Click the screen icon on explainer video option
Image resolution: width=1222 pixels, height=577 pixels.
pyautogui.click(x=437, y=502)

..........

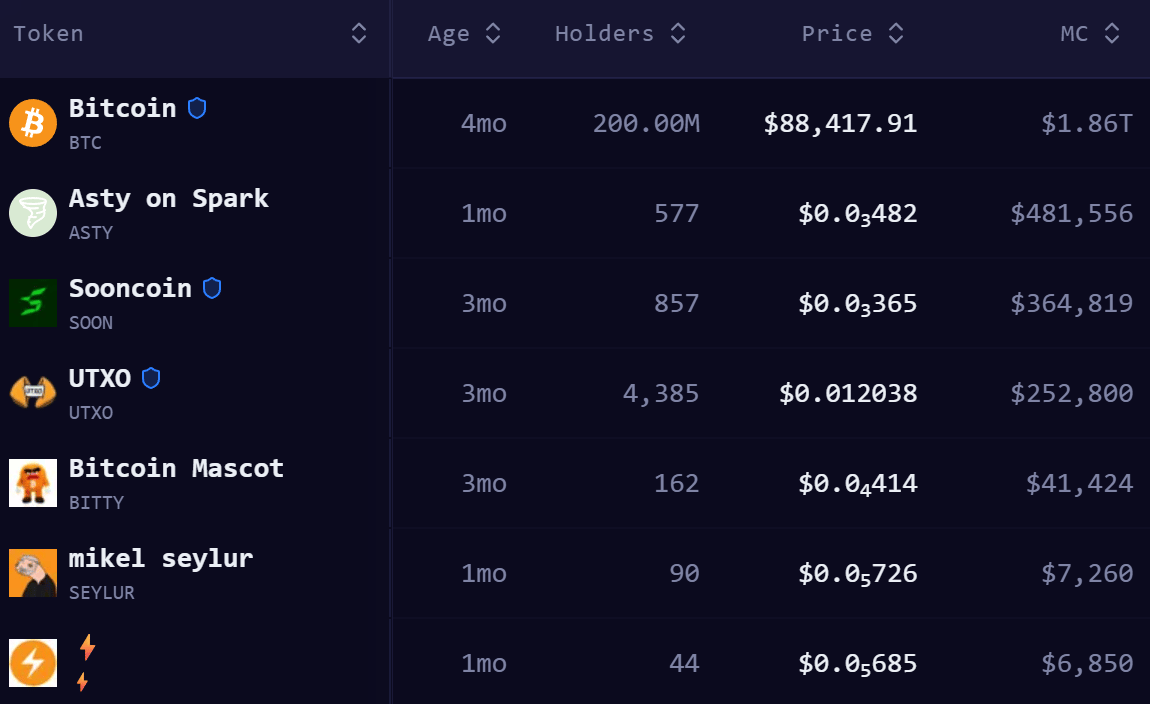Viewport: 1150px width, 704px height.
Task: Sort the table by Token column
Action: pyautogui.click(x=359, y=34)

..........

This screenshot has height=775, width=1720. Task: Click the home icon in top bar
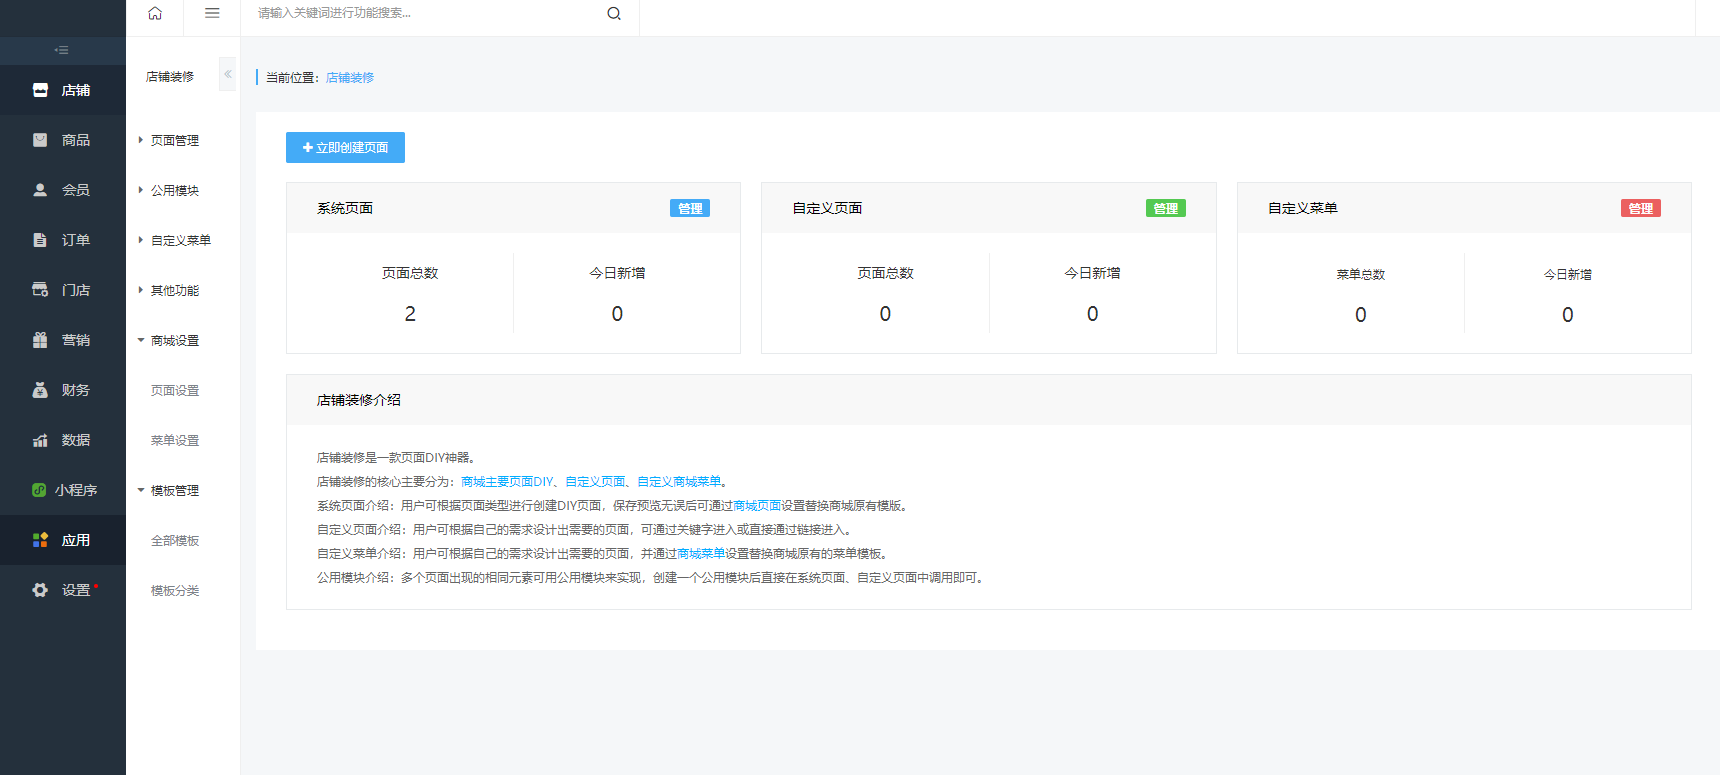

..........

> _TASK DIRECTIONS_: Copy the lines exactly, starting with the line that contains "Click the screen" and going on through the line that contains "pyautogui.click(x=437, y=502)".

> _REPLY TO THE EXERCISE_:
Click the screen icon on explainer video option
Image resolution: width=1222 pixels, height=577 pixels.
pyautogui.click(x=437, y=502)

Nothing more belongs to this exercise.